This year I completed 5 years of ministry with InterVarsity Christian Fellowship. I wish I could say I feel like a million bucks. But honestly, I feel like a dish towel that’s been wrung out after washing a particularly grungy set of dishes. Working in ministry is fun, rewarding, surprising, and rarely ever dull. But I love the way that Ruth Haley Barton describes it in her book “Strengthening the Soul of Your Leadership.” She describes leadership, particularly in ministry, as a crucible:
Crucible: A place or set of circumstances where people or things are subjected to forces that test them and often make them change.
I couldn’t agree more with this image. I used crucibles in high school chemistry class. Do you remember what element was used to force change in the chemicals in the crucible? Fire. Fire is a common image that God uses throughout the Bible. In many circumstances, it is used as a purifying agent. But obviously, fire burns. Never in my life have I been placed in so many situations where I have been forced to change or adapt, where God has used situations as metaphorical fire, burning away false parts of myself and leaving behind the purist parts of who he created me to be.
This is the worst and best thing about working for InterVarsity. It is a life inside a crucible. Through InterVarsity, God is constantly plopping me into the middle of situations that expose a part of me that requires development, healing, affirmation, or total removal.
It’s like God is constantly asking me to look at my life through a magnifying glass. This helps me to see the beautiful parts of myself that might not be in plain site. I grow to understand God more deeply. I learn more about myself, how God created me, what I am good at, what I love, what causes me to thrive. I become a more free, more alive person. But it also causes me to see the hairs I forgot to pluck, the gunk in my teeth that need flossing, the blemishes that are normally hidden. It is the worst because it brings to light unhealthy coping patterns that no longer serve me but feel comfortable. It exposes behaviors and thought patterns I’m clinging to that hurt my relationship with God and others.
It is rarely a pleasant experience to discover hidden brokenness but it always ends with freedom and life.
I experienced this poignantly when my husband and I moved to Utah. We had no family or friend connections in the state. Every relationship we made was new, this was exciting. Part of my personality is that I love dreaming of new possibilities. But I had no idea how long building deep and meaningful relationships could take. Within the first few months of the move, I experienced deep loneliness and I felt distant from God in a way I hadn’t felt before. In college, I was used to experiencing God almost exclusively through community- communal prayer, musical worship at church, leading Bible studies with a sorority sister. When friendships didn’t come quickly, I thought something was wrong with me. I had no basis for spiritual development without strong friendships; I didn’t know how to connect with God anymore.

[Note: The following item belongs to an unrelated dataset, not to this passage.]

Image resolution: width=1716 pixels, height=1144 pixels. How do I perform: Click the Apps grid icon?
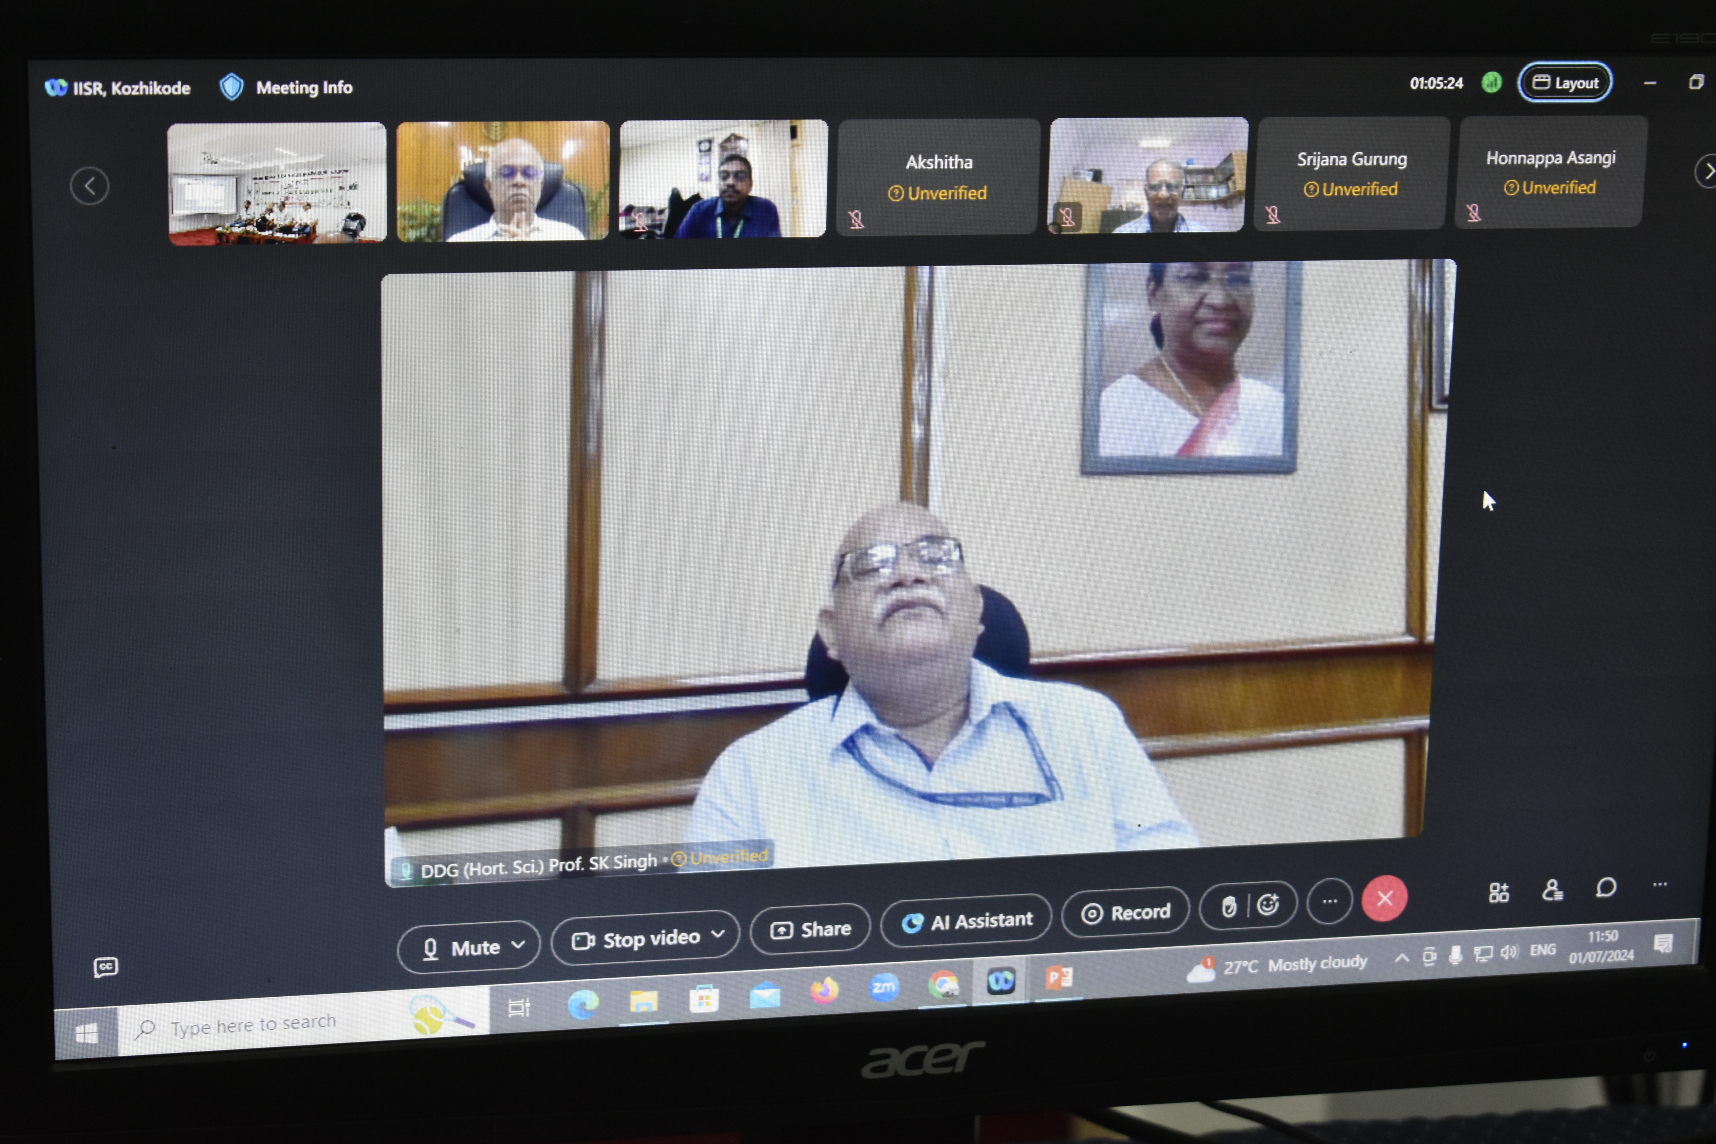[1499, 892]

It wasn’t until a Christian Life Coach posed the question, “What if God is intentionally making it hard for you to develop friendships? What if the problem isn’t you?” that I started paying attention to what God might be doing. God used the isolation I felt as a crucible. My situation of isolation and loneliness was a place that forced me to engage with spiritual disciplines that I had little exposure to during college. God led me into a time of discovery- learning about solitude, centering prayer, and silence. It was incredibly painful but it forced me to discover spiritual rhythms that brought life and renewal. It freed me from shame- Is there something wrong with me?- to seeing the situation as an opportunity, a crucible from God to develop into a more whole person.
Through this experience, God has helped me identify a passion for spiritual formation- helping college students become more like Jesus for the sake of others. I’ve discovered that I love hearing their stories, what they love, what brings them joy. And what sucks the life out of them. I love helping them connect the dots of where God has been present and what it looks like tangibly to experience a relationship with him. I love helping people engage with God in new ways, helping them to look beyond the shame and see God’s invitation to them. Without the crucible of leadership, I’m not sure if I would have discovered this about myself.
There are many days where I want to quit and do something that doesn’t require so much self-examination. Maybe I could work at Petco? Or the running store I love to shop at? Retail isn’t that bad, right? At least I’d have a steady pay check! But God reminds me that this, in the heart of ministry through InterVarsity, is where he has called me. Ruth Haley Barton aptly describes it this way:
Some people seem to make it through life without ever having to wrestle with the fatal question [of calling]. They seem to move through life with ease- making a living, enjoying the fruits of their labor, taking what seems to be an easy or at least a rather clearly marked path to security and success- while others seem to be called to make commitments that require us to do strange things and orient our lives toward realities that others do not even see. It’s hard to be this kind of person… It’s hard to keep answering a calling that continually takes us right out to the edge of our faith and our human limitations… But a true leader is one who has heard the fatal question… For better and for worse, we say yes to meaning. We say yes to God.
So I’ll keep saying yes to God, because I know that provides freedom, meaning, intimacy with him and others, and ultimately life. I’ll keep peering through the magnifying glass with him, trusting that beauty comes with brokenness. I’ll follow him into the crucible, sometimes at a sprint, sometimes walking with my eyes closed, sometimes crawling.
For better or for worse, I’m sticking with him.